JOHANNESBURG : NJ AYUK : « Quand la prévisibilité est rétablie, les capitaux réagissent »

Le Nigeria a connu un retour impressionnant sur la scène énergétique africaine, attirant 40 % des décisions finales d’investissement (FID) dans le secteur amont du continent en seulement deux ans, un bond par rapport à 4 % précédemment. Ce constat émane du rapport « Réformes du secteur énergétique du Nigeria 2023-2026 : bilan triennal », élaboré par le Bureau du conseiller spécial du président pour l’énergie, Olu Verheijen. Cette dynamique s’accompagne d’un portefeuille de projets évalué à 50 milliards de dollars, marquant un engagement financier sans précédent depuis plus de dix ans.

Entre 2014 et 2023, le Nigeria, malgré ses 37,5 milliards de barils de réserves prouvées, figurait parmi les pays les moins attractifs d’Afrique pour les investissements pétroliers. L’Algérie et l’Angola captaient la majorité des FID, tandis que le Nigeria se classait derrière des pays comme le Mozambique ou le Ghana. Cette tendance a atteint un point critique au troisième trimestre 2022, lorsque la production de brut est tombée sous le million de barils par jour, en raison d’un sous-investissement chronique et d’un cadre réglementaire jugé flou.

Pour inverser cette tendance, le gouvernement nigérian a mis en œuvre plusieurs réformes structurelles et fiscales. Des directives politiques publiées en 2023 ont clarifié les rôles de la Commission de régulation du secteur pétrolier en amont (NUPRC) et de l’Autorité de régulation des secteurs intermédiaire et aval (NMDPRA), éliminant ainsi des incertitudes. Des mesures incitatives fiscales ont également été introduites pour relancer les projets en eaux profondes. De plus, les délais administratifs pour la passation de marchés ont été réduits de 36 à 6 mois.

Ces réformes ont facilité le transfert d’actifs majeurs des compagnies pétrolières internationales vers des opérateurs locaux, totalisant environ 4 milliards de dollars. Ce changement a eu un impact direct sur la production, qui a augmenté de 400 000 barils par jour entre 2023 et 2025, atteignant 1,6 million de barils par jour, son niveau le plus élevé en vingt ans.

La réponse des investisseurs a été rapide. Shell a validé un projet en eaux profondes de 5 milliards de dollars, tandis que TotalEnergies a engagé 550 millions de dollars pour un projet gazier. Ces engagements dépassent les 10 milliards de dollars, marquant une rupture avec une décennie de stagnation. Pour 2025, 28 plans de développement de gisements, d’une valeur de 18,2 milliards de dollars, ont été approuvés.

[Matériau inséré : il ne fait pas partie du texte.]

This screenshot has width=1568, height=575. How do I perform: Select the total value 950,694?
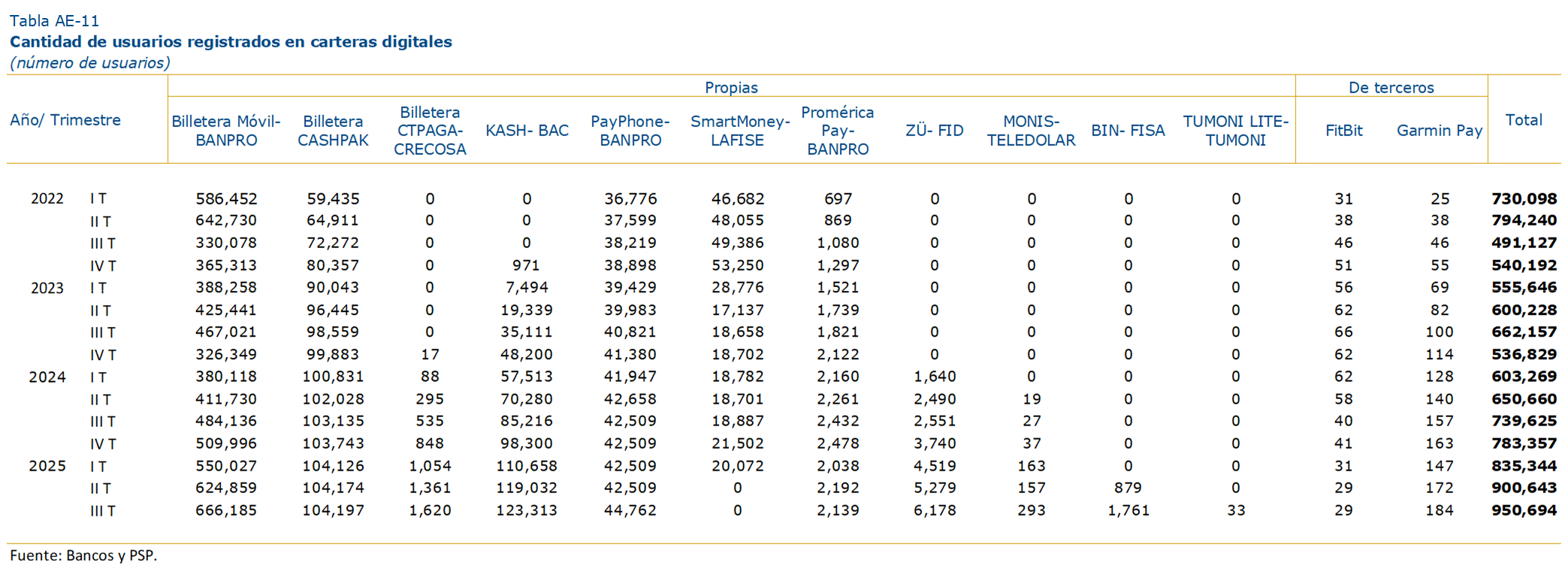pyautogui.click(x=1524, y=510)
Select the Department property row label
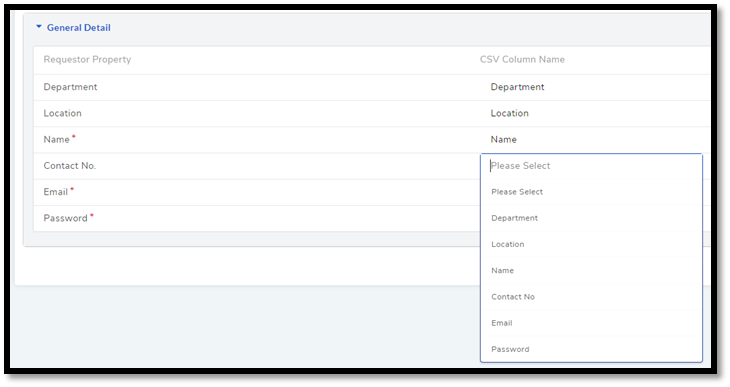The width and height of the screenshot is (730, 387). (x=70, y=87)
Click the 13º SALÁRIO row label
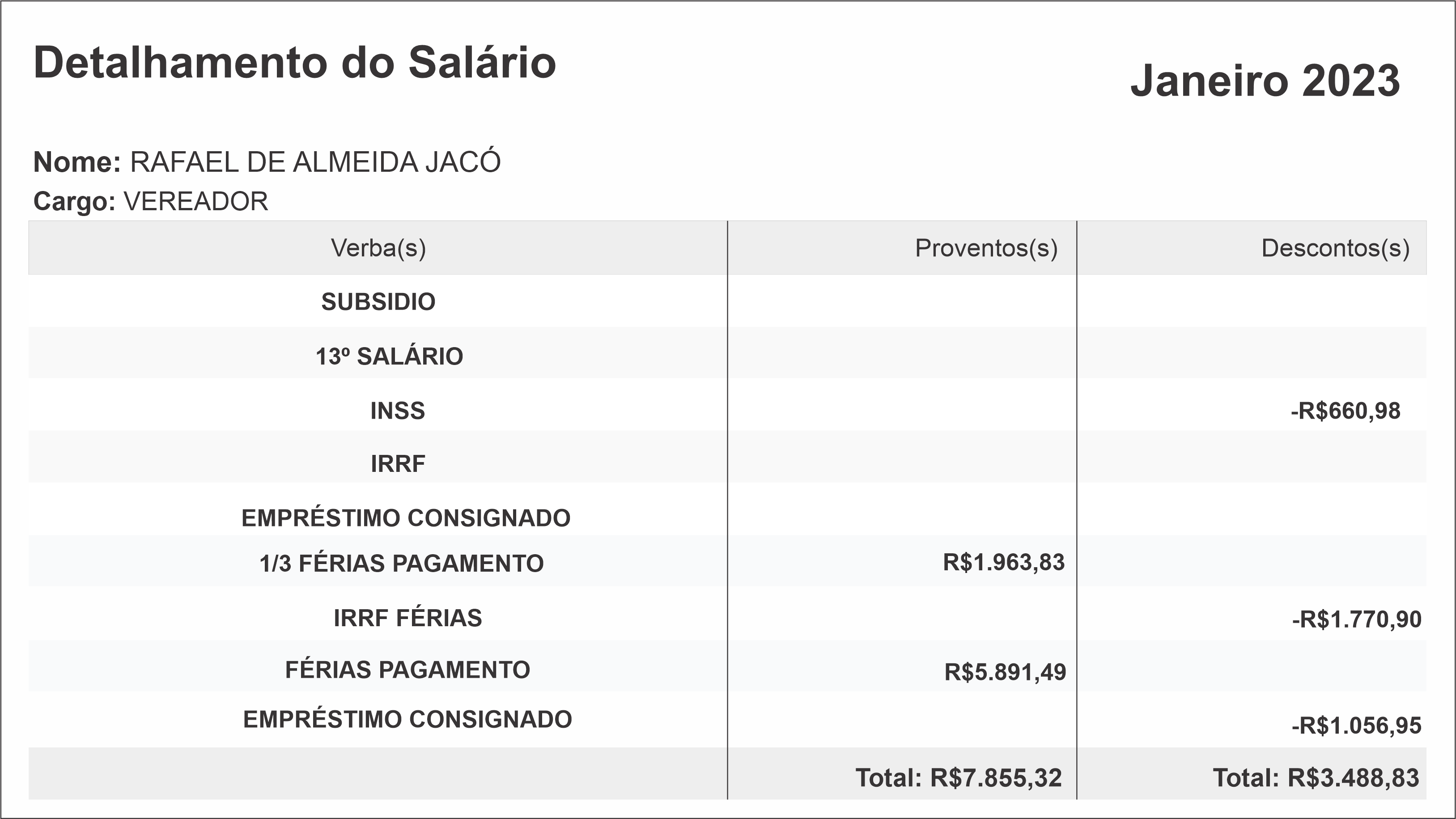This screenshot has height=819, width=1456. [389, 356]
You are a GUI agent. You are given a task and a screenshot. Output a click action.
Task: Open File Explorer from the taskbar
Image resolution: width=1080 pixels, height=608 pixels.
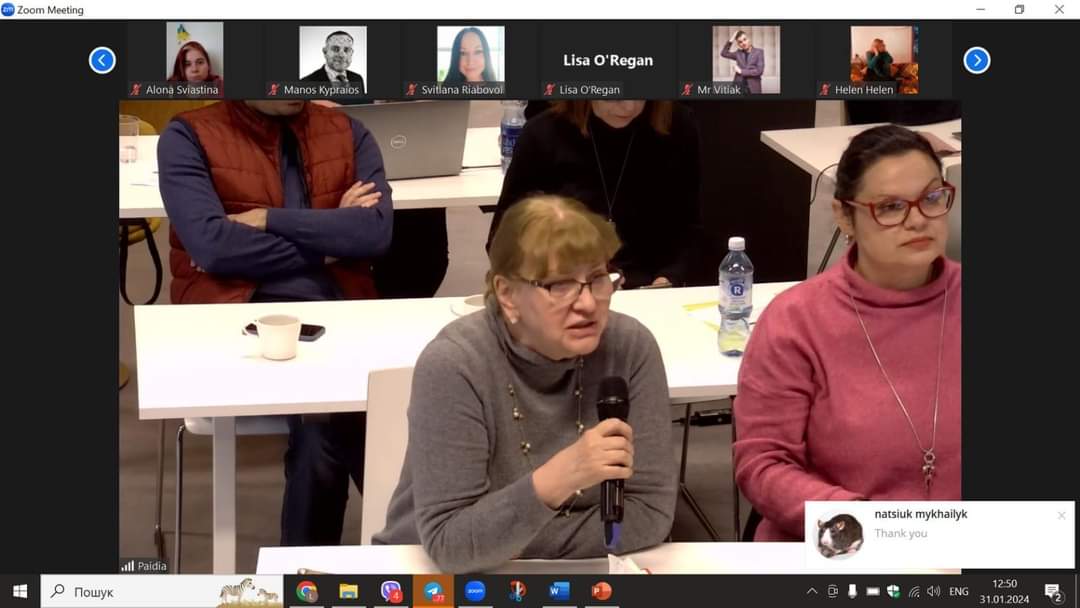pos(348,591)
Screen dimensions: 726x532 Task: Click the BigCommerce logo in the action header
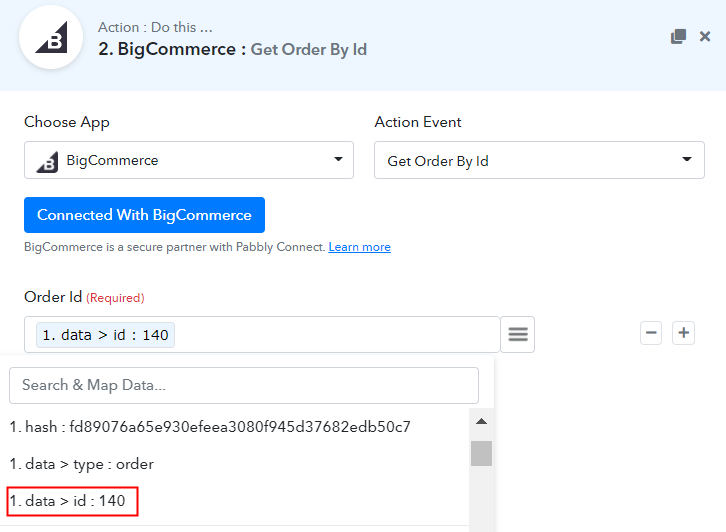coord(51,37)
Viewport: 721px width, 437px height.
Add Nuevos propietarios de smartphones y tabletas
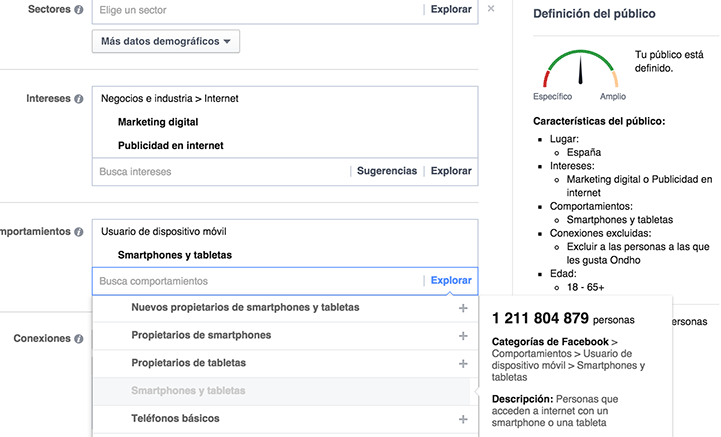[463, 308]
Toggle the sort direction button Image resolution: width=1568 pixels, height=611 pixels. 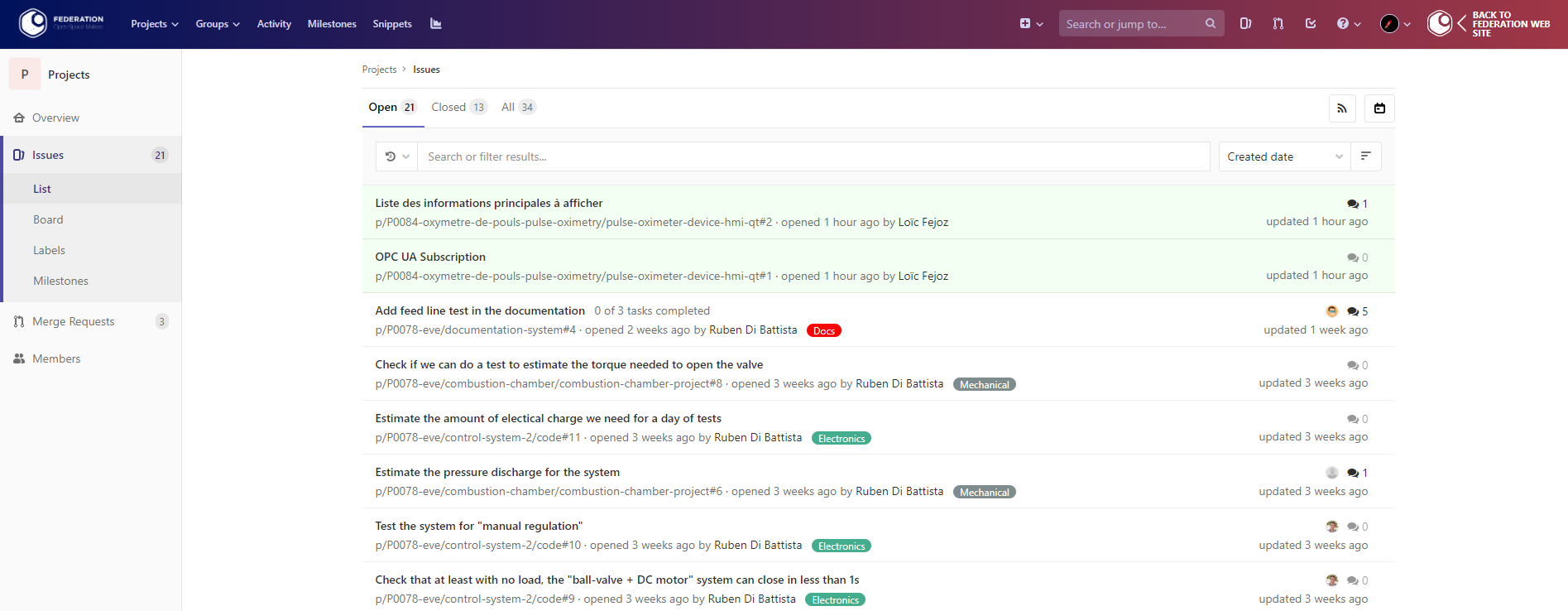1365,156
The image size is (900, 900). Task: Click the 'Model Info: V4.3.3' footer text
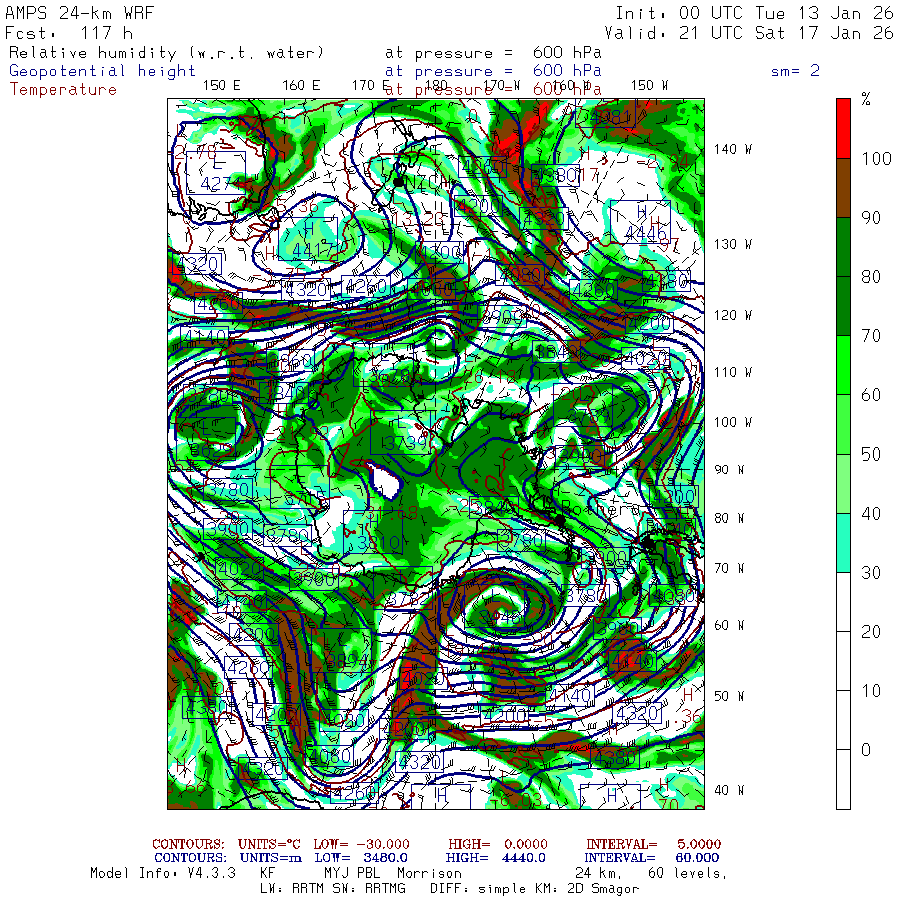(x=162, y=873)
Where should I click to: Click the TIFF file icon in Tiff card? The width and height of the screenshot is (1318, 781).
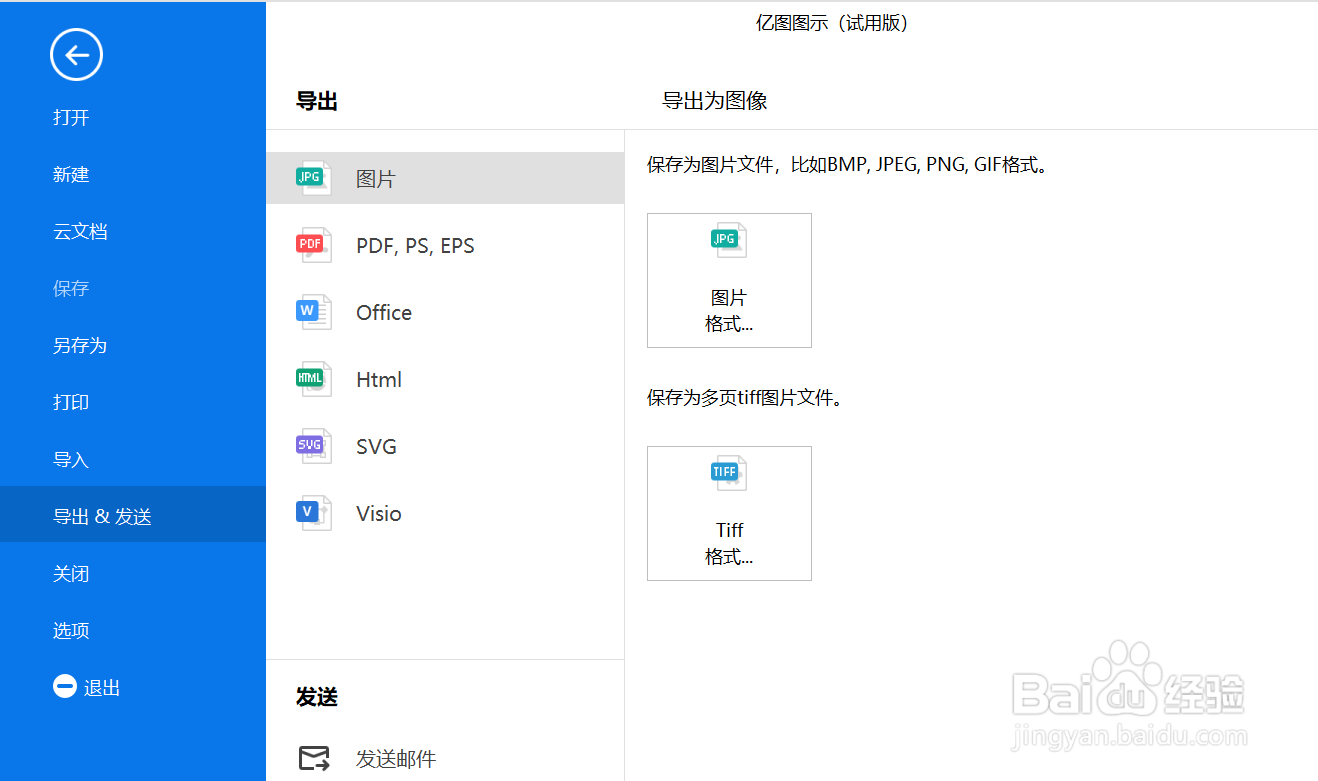click(729, 472)
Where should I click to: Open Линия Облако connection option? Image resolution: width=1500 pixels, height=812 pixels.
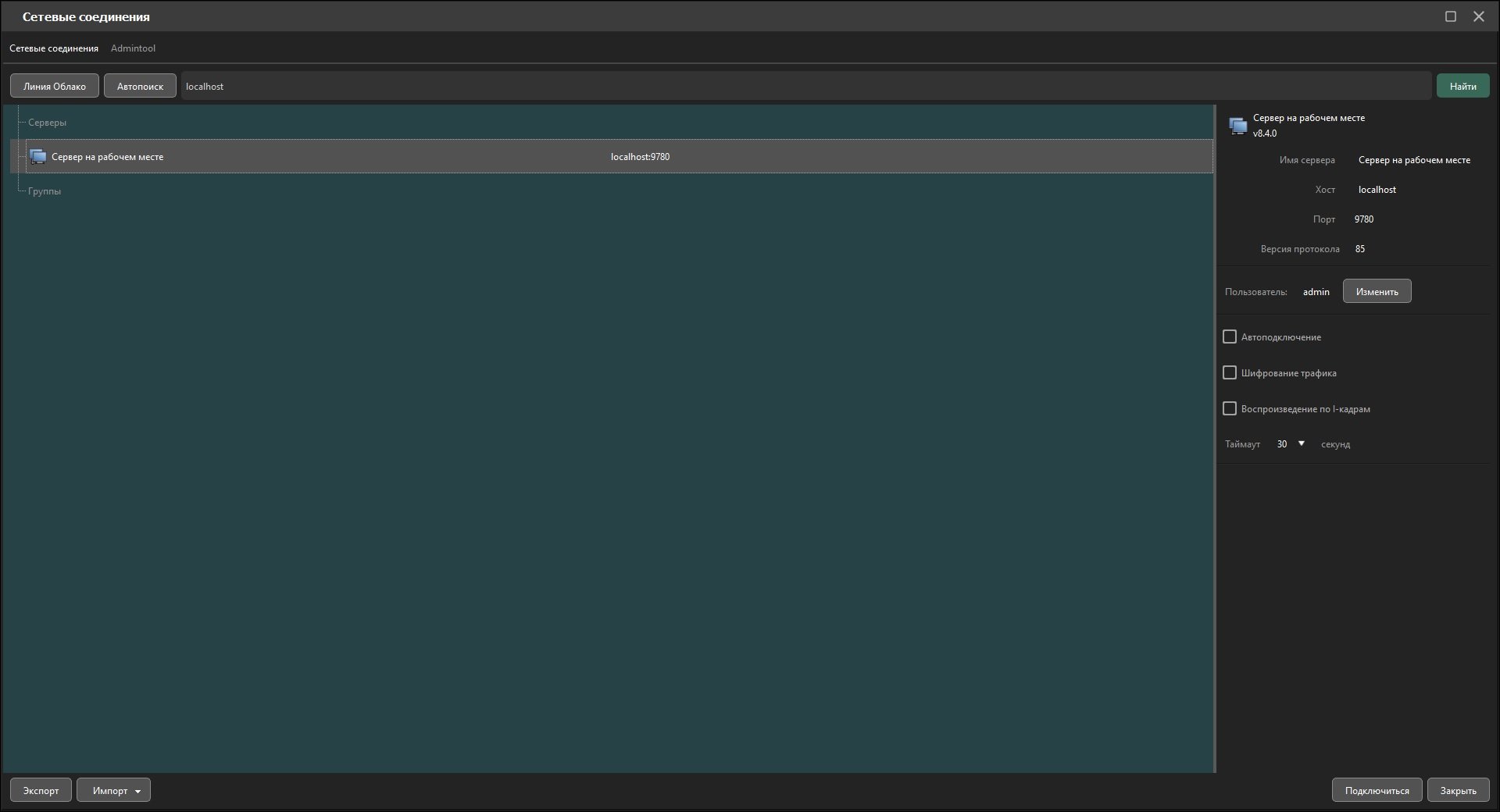(x=55, y=86)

« Lorsqu’un gouvernement rétablit à la fois la compétitivité fiscale et la prévisibilité réglementaire, les capitaux réagissent. Le Nigeria a fait les deux, et les chiffres relatifs aux décisions d’investissement définitives en sont la preuve concrète », a déclaré NJ Ayuk, président exécutif de la Chambre africaine de l’énergie.

Le rapport souligne l’ampleur du redressement en présentant un scénario sans réforme, où la production aurait chuté à 579 000 barils par jour d’ici 2030. Grâce aux réformes, la production est projetée à 1,77 million de barils par jour en 2026, avec un objectif de 3 millions de barils par jour. La pérennité de ces résultats dépendra de la stabilité du nouveau cadre institutionnel et de la capacité à exécuter les projets ambitieux en eaux profondes signés ces deux dernières années.

Source : Bureau du conseiller spécial du président pour l’énergie, Olu Verheijen.